An image-free, word-for-word version of the records below is to be returned.
....
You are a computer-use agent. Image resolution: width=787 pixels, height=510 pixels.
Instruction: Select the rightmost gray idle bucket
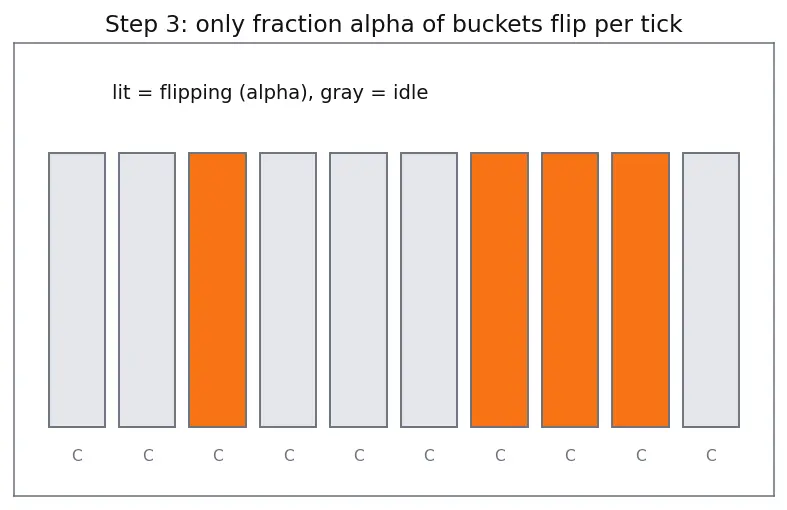coord(711,290)
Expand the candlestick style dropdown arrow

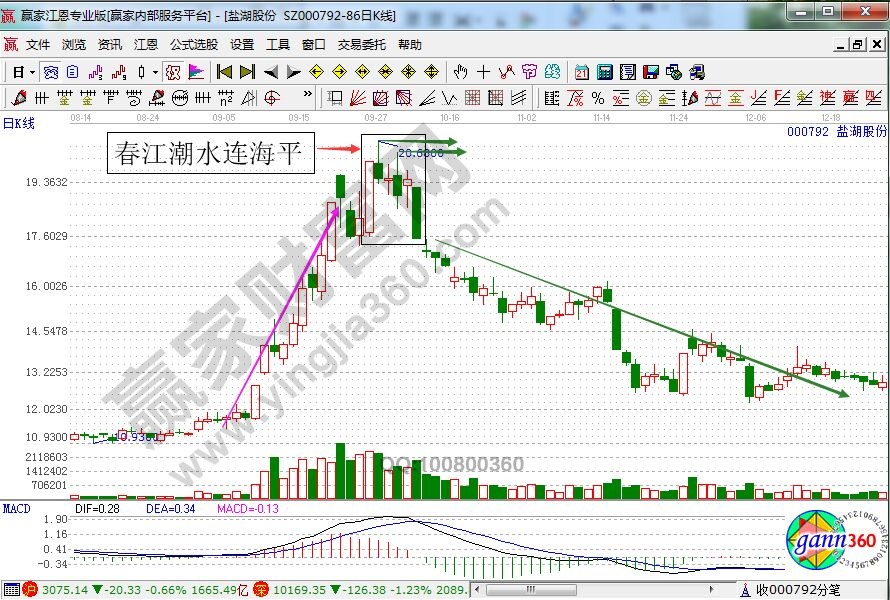point(155,72)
....
> _OUTPUT FOR THIS TASK_:
You are a computer-use agent. Image resolution: width=787 pixels, height=510 pixels.
Instruction: Select the rightmost gray idle bucket
coord(711,290)
Expand the candlestick style dropdown arrow

point(155,72)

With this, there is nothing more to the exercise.